▸ **Problem to work on**
Only an exact repetition of every entry counts as the answer.

(Stored items from a collection)
>>>
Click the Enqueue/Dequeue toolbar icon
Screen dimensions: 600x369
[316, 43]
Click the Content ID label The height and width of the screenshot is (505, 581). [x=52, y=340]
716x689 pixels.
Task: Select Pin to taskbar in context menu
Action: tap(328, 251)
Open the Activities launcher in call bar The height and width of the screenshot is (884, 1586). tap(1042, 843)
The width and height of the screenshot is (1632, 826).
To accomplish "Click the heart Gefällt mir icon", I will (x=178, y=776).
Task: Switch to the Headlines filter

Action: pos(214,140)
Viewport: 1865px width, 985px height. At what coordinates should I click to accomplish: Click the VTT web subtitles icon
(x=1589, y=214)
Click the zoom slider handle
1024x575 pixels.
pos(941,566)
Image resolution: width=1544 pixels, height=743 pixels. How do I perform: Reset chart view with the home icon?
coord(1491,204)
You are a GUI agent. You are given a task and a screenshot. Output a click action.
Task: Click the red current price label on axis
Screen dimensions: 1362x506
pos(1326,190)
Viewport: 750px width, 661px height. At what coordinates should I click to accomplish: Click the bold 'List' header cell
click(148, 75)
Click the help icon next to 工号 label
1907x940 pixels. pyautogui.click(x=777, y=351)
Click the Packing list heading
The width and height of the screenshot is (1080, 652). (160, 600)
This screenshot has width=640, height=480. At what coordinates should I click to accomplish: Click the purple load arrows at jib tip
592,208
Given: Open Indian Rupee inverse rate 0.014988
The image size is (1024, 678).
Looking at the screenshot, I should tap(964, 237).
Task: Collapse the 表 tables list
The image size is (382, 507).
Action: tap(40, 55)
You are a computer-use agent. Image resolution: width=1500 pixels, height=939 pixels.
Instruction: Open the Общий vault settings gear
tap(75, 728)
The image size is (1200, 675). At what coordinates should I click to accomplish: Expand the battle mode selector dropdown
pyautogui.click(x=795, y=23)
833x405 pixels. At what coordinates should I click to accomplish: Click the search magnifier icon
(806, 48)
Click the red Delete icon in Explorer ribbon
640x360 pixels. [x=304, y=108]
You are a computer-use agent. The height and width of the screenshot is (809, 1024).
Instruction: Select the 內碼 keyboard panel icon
<<<
▸ **Worked solution**
Click the Enqueue/Dequeue toolbar icon
Screen dimensions: 600x369
[316, 43]
Click the Content ID label The height and width of the screenshot is (505, 581). [x=52, y=340]
716x689 pixels.
Task: Select Pin to taskbar in context menu
Action: tap(328, 251)
Open the Activities launcher in call bar The height and width of the screenshot is (884, 1586). tap(1042, 843)
The width and height of the screenshot is (1632, 826).
To accomplish "Click the heart Gefällt mir icon", I will (x=178, y=776).
Task: Switch to the Headlines filter

Action: pos(214,140)
Viewport: 1865px width, 985px height. At what coordinates should I click to accomplish: Click the VTT web subtitles icon
(x=1589, y=214)
Click the zoom slider handle
1024x575 pixels.
pos(941,566)
Image resolution: width=1544 pixels, height=743 pixels. How do I perform: Reset chart view with the home icon?
coord(1491,204)
You are a GUI agent. You are given a task and a screenshot. Output a click action.
Task: Click the red current price label on axis
Screen dimensions: 1362x506
pos(1326,190)
Viewport: 750px width, 661px height. At what coordinates should I click to accomplish: Click the bold 'List' header cell
click(148, 75)
Click the help icon next to 工号 label
1907x940 pixels. pyautogui.click(x=777, y=351)
Click the Packing list heading
The width and height of the screenshot is (1080, 652). (160, 600)
This screenshot has width=640, height=480. At what coordinates should I click to accomplish: Click the purple load arrows at jib tip
592,208
Given: Open Indian Rupee inverse rate 0.014988
The image size is (1024, 678).
Looking at the screenshot, I should tap(964, 237).
Task: Collapse the 表 tables list
The image size is (382, 507).
Action: tap(40, 55)
You are a computer-use agent. Image resolution: width=1500 pixels, height=939 pixels.
Instruction: Open the Общий vault settings gear
tap(75, 728)
The image size is (1200, 675). At what coordinates should I click to accomplish: Expand the battle mode selector dropdown
pyautogui.click(x=795, y=23)
833x405 pixels. At what coordinates should I click to accomplish: Click the search magnifier icon
(806, 48)
Click the red Delete icon in Explorer ribbon
640x360 pixels. [x=304, y=108]
You are a computer-use agent. The height and width of the screenshot is (809, 1024).
Instruction: Select the 內碼 keyboard panel icon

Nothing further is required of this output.